MES coups de cœurs

Quelques films et documents formidables récemment découverts, que je place au plus haut niveau, bonheur, espoir, menaces !

et Kaurismäki, le dernier auteur génial du cinéma !

 

Désobéissantes !

Après un été 2018 marqué par la canicule, les incendies et la démission fracassante de Nicolas Hulot, un groupe de jeunes gens, affolé par l'inaction des gouvernements face à la crise climatique, décide d'unir ses forces. Un QG, La Base, est loué en plein Paris. En germe depuis la COP21, une internationale informelle du climat relie différents mouvements de contestation européens : Extinction Rebellion, Ende Gelände, Alternatiba, ANV-COP21. Après une première victoire – la pétition baptisée L'Affaire du siècle et ses deux millions de signatures en quinze jours – les activistes de La Base organisent cent trente-quatre décrochages de portraits d'Emmanuel Macron dans les mairies. C'est leur première grande action de désobéissance civile.
 Ecouter l'interview d'Adèle Flaux accordé à France Culture le 19 novembre 2020 à propos du film Désobéissant.e.s !
Adèle Flaux et Alizée Chappini sont deux cinéastes françaises. En 2014, Adèle Flaux participe au film d'OvidieÀ quoi rêvent les jeunes filles ? puis réalise avec Marion Guégan Avortement, le prix à payer, en 2020. Alizée Chappini a travaillé sur le film Tiananmen (2019) de Ian MacMillan.
Découvrez une sélection de films traitant du sujet de la désobéissance civile disponibles en DVD dans les médiathèques de Villeurbanne.

Voir le film  (1h21)

Vincent Munier, éternel émerveillé

C'est l'une des rares personnes capables de tisser un lien entre l’homme et la vie sauvage. Le "pape" de la photographie animalière nous transmet, avec une subtilité qui lui est propre, ses émotions les plus intimes. Mais Vincent Munier en est convaincu : montrer la beauté du monde ne suffit plus. C'est un choc, une sorte de révolution culturelle que nous devons désormais opérer si nous voulons préserver – pour ne pas dire sauver – le monde que nous laisserons à nos enfants.
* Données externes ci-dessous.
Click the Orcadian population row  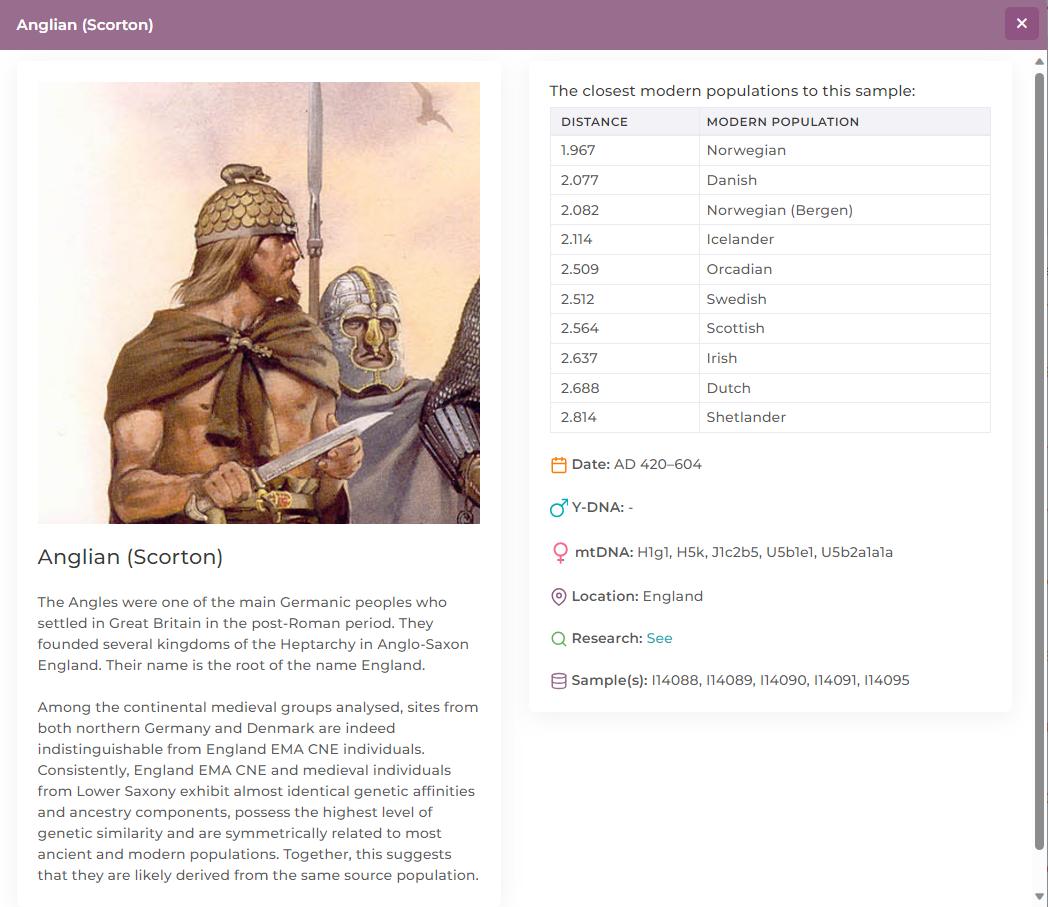770,269
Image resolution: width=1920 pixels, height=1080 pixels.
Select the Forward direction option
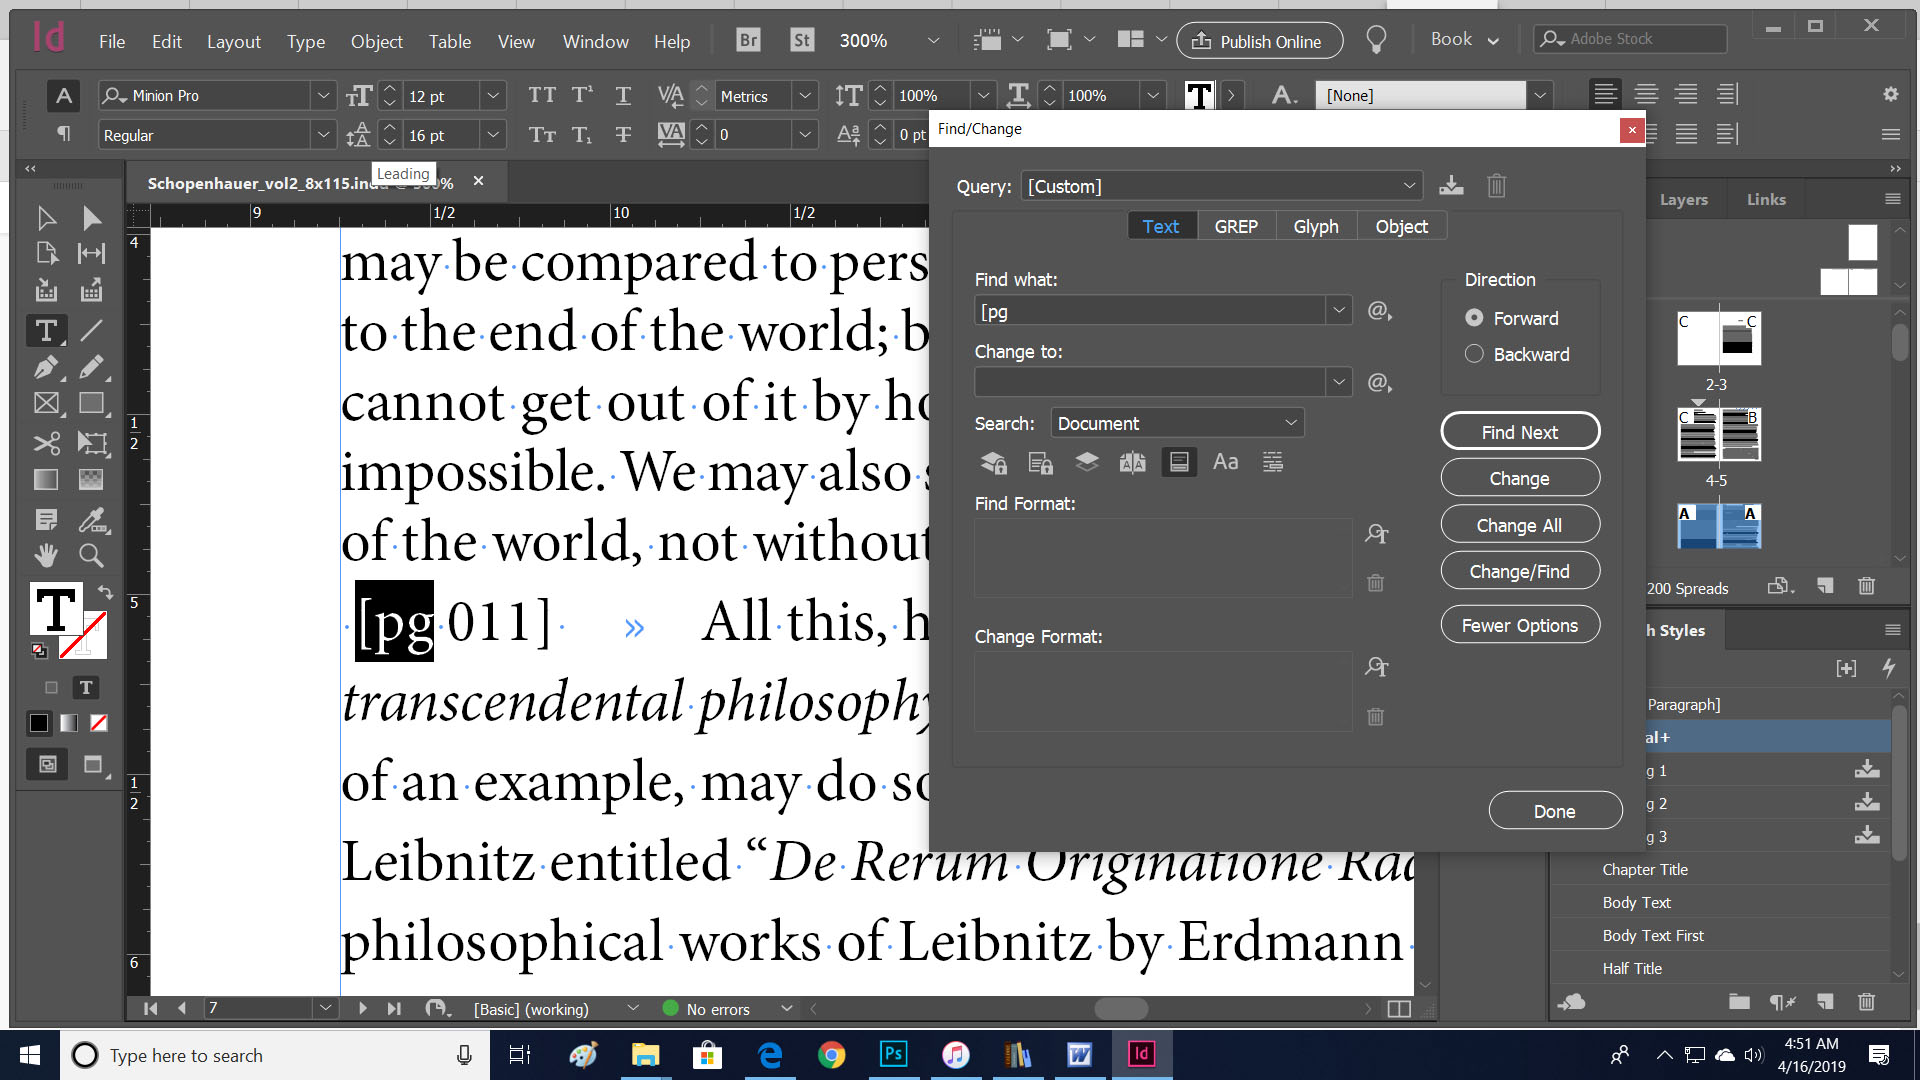click(1474, 318)
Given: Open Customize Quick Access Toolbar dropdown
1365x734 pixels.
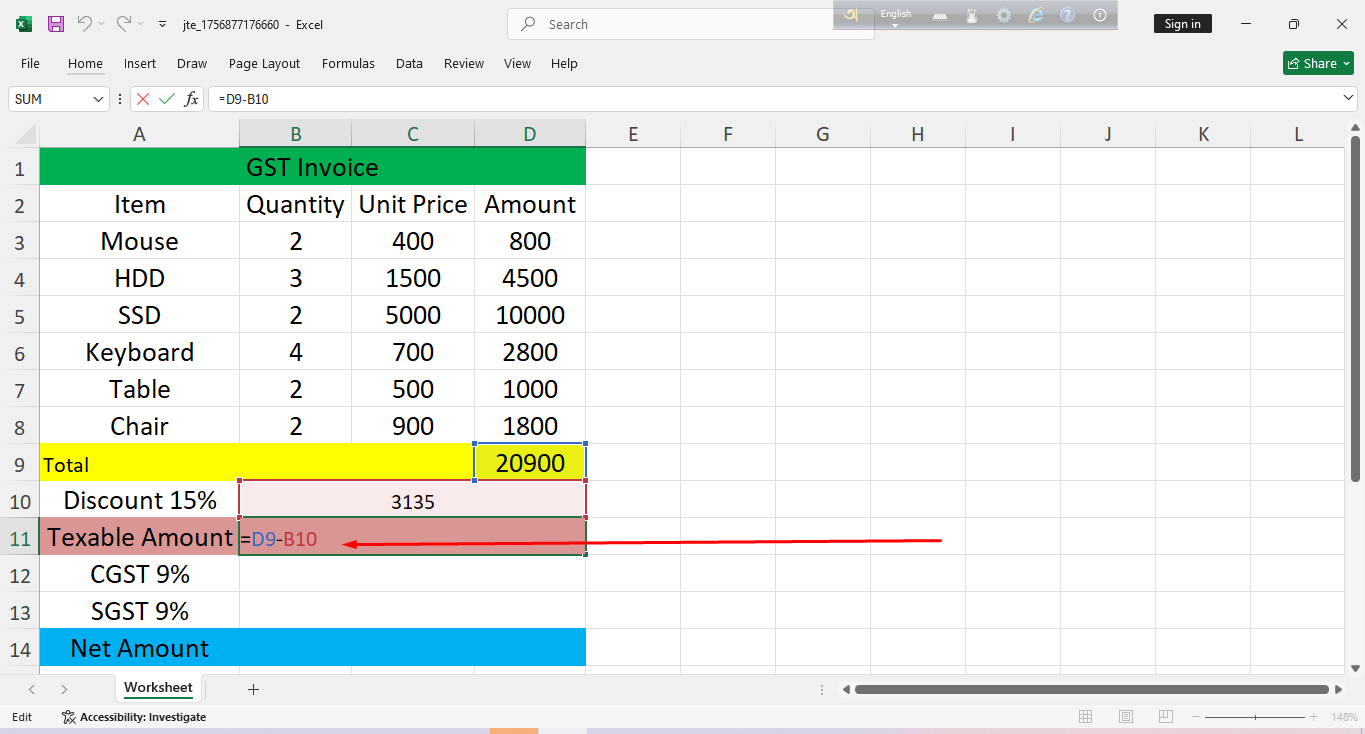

Photographe animalier, Vincent Munier a grandi dans les Vosges où son père, fervent naturaliste, l’a initié à l’art de la patience, de l’affût et de la prise de vue. Un livre et une parution ont contribué à le faire connaître du grand public en 2018. D’abord, la sélection de son travail dans l’album de fin d’année qu’a fait paraître l’association Reporters sans frontières. Puis, Tibet : minéral animal, sur les traces de la panthère des neiges avec l’inévitable Sylvain Tesson.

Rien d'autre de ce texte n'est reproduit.